Why is data preparation so hard and are we getting worse at it?

It’s said that the majority of every analytical project’s is taken up by data preparation tasks. But is this estimation trustworthy?

Most of us in the Business Analytics industry will tell you that about 60-80% of every analytical project’s budget & time is eaten up by the data preparation tasks. These are understood as the project setup, data cleaning, and solving data quality issues. Only the remaining 20% is committed for the actual analysis. This statistic is one of the mantras repeated by the industry, the universities, the software vendors, the press, and the analysts themselves. We know it’s true so well, none of us bothers to actually back it up… with data. These are just some of the public mentions in major tech and business media:

Data scientists, according to interviews and expert estimates, spend from 50 percent to 80 percent of their time mired in this more mundane labor of collecting and preparing unruly digital data, before it can be explored for useful nuggets. New York Times, 2014. No source for the statistics.

Analysts will still spend up to 80% of their time just trying to create the data set to draw insights. Forrester, 2015. No source for the statistics.

Since the popular emergence of data science as a field, its practitioners have asserted that 80% of the work involved is acquiring and preparing data. Harvard Business Review, reprinting the statistic from Forbes in 2016. Forbes cites a “survey of about 80 data scientists was conducted for the second year in a row by CrowdFlower.”

These percentages differ slightly depending on who is using this statistic, and over the years I have observed that the time allocated to the analysis has been steadily dropping. While the lower bound of 60% has fallen out of fashion, a considerably more tragic 90% has made it way through to some marketing collateral.

Have we got worse at [ETL](https://en.m.wikipedia.org/wiki/Extract,transform,load? It is true that Big Data brought us Big Problems: funky data formats, data quality liberation movement, and a daily growth rate that makes us all twitch. Still, wouldn’t Moore’s Law suggest that with time we get better at crunching numbers? The impressive progress in machine learning and advanced analytics, and the rise of sleek new analytical tools, have all been a major aid in data processing efforts. ETL engines are doing better then ever, and some great people invented Notepad++ and Python to help non-IT heads automate boring stuff.
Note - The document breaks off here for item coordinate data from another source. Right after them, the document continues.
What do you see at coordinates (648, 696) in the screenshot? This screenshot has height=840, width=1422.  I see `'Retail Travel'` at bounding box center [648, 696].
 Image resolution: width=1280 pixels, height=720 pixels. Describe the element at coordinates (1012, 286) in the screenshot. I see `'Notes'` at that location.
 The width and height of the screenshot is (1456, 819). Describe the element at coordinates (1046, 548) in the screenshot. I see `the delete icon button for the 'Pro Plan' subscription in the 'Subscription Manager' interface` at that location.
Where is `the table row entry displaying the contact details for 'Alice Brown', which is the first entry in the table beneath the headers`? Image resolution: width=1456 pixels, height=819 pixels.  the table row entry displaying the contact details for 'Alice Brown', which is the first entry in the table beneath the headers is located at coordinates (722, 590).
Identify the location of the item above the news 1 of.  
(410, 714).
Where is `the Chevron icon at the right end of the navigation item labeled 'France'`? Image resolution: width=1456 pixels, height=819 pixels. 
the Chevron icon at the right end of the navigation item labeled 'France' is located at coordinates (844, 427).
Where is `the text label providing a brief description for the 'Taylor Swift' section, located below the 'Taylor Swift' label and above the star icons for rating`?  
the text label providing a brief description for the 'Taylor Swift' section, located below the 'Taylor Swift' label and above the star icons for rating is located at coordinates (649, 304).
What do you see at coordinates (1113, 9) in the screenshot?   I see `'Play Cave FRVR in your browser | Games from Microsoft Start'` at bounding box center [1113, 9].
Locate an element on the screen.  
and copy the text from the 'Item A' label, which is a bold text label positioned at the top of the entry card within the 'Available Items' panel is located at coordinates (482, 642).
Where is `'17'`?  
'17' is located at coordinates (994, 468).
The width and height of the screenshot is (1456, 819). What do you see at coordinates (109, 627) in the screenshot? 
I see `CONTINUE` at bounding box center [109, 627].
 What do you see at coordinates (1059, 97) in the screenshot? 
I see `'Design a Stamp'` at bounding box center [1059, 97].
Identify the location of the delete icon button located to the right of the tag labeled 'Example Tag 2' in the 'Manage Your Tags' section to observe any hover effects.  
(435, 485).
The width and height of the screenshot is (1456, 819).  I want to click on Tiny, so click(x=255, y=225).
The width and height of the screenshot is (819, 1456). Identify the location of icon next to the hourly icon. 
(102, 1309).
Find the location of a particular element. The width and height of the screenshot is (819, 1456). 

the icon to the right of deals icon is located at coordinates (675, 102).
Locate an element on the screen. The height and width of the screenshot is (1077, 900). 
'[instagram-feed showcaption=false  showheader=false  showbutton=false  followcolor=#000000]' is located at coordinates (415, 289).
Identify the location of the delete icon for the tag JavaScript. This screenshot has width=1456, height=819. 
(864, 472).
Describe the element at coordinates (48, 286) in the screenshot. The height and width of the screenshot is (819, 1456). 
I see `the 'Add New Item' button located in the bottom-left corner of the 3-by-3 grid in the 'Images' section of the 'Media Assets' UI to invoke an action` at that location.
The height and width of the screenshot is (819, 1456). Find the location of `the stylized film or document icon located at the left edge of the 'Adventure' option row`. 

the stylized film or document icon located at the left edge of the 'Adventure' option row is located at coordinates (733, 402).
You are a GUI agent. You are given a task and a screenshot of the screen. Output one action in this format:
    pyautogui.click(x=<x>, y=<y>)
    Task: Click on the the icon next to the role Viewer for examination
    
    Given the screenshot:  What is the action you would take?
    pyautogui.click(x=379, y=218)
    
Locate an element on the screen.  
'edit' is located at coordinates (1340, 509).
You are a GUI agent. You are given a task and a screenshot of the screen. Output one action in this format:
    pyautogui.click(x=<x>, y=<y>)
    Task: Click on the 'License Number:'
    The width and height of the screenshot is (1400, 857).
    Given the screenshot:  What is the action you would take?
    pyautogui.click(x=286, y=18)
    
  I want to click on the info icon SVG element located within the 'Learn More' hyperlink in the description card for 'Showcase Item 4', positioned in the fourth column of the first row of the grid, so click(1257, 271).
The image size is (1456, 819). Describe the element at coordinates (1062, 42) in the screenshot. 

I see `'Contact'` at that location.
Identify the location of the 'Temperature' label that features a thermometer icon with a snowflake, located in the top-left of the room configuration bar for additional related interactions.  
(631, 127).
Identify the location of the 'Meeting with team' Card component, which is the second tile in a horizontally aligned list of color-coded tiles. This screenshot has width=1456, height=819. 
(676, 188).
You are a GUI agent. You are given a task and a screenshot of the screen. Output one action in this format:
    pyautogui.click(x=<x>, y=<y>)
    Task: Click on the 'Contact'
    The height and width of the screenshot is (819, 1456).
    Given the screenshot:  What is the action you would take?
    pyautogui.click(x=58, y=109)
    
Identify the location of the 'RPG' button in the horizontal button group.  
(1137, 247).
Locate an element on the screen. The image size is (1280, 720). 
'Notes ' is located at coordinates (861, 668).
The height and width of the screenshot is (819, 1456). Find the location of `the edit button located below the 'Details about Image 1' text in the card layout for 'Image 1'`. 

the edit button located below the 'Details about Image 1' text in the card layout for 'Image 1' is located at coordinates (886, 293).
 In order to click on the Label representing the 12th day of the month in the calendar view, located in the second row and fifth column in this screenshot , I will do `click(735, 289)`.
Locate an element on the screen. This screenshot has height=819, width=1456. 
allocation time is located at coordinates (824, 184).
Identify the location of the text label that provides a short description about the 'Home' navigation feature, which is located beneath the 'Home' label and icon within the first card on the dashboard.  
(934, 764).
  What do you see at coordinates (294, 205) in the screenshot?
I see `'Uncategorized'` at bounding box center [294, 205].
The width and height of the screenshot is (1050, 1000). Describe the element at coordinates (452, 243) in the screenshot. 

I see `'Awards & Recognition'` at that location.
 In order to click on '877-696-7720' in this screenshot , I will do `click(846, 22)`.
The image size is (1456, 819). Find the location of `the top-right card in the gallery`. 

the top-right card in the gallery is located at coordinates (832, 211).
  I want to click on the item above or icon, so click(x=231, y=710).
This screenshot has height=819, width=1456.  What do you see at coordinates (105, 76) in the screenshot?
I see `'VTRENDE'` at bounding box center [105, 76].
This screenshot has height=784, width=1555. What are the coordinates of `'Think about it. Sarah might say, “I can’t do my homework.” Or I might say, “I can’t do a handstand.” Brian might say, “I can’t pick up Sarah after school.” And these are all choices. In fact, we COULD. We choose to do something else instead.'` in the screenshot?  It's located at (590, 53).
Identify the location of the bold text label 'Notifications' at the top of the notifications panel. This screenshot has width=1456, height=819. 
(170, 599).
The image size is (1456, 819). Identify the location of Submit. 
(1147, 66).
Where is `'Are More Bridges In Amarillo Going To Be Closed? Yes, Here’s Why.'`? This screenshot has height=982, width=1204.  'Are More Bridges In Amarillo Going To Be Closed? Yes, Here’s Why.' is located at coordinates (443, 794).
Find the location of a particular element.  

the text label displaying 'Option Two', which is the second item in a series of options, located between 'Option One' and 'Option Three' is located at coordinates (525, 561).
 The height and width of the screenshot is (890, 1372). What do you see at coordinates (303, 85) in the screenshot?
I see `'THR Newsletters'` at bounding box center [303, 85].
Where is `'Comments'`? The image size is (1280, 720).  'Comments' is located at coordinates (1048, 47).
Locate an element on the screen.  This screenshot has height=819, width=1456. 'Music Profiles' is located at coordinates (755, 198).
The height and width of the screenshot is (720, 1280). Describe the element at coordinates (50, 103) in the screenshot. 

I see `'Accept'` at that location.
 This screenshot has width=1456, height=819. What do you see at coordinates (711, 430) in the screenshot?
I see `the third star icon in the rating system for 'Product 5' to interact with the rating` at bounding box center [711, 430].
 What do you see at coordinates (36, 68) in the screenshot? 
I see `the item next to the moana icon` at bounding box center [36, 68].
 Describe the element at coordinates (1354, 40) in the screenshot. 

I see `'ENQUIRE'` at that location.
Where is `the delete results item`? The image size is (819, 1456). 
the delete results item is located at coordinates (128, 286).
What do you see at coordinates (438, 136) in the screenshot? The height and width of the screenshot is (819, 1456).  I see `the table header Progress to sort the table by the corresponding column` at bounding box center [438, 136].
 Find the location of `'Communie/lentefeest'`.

About two years ago I tracked down the source of this statistic: it comes from a research published by TDWI in 2003, “Evaluating ETL and Data Integration Platforms.” The study conducted by Wayne Eckerson and Colin White was based on questionnaires received from 741 respondents “who had both deployed ETL functionality and were either IT professionals or consultants at end user organizations.” In the paragraph suggestively called “Why ETL is Hard”, included is the spotlight quote: “According to most practitioners, ETL design and development work consumes 60 to 80 percent of an entire BI project.”

If in 2003 ETL took between 60 to 80% of time of any analytical project, today’s rate of 80 to 90% is not only no progress; it’s a decline in our data preparation capabilities. Why this downward trend? Based on the current state of software development and having repeatedly seen the original TDWI-reported quote in print, PowerPoints, and brochures, I suspect that whatever the trend is, we don’t know it. Instead, everyone has been using the same statistic for the last 15 years, to back their gut feeling. It is a fascinating case of a study that over time has evolved into its own living form. It’s become that old pair of jeans that had stretched over time, but that you insist of wearing because of that cosy feeling. It could be that our marketeers and journalists have gotten a bit ahead of themselves, and, like Alice has the white rabbit, we all followed. The quotes I opened with come from widely acclaimed journals: The New York Times, Forrester Research, Forbes, and Harvard Business Review. All these sources take the 80-20 ratio as granted (besides Forbes that uses some shady study of 80 people as a proof). To stay impartial, I left out marketing brochures of analytics’ vendors; check yourself: it’s a world of wonder on its own.

I am far from saying that we mastered data preparation today. For all I know we might be even worse at it now than in 2003. Yet it is true that challenging the status quo of something we take for granted – a statistic we use as affirmation of our believes – is just always so much fun.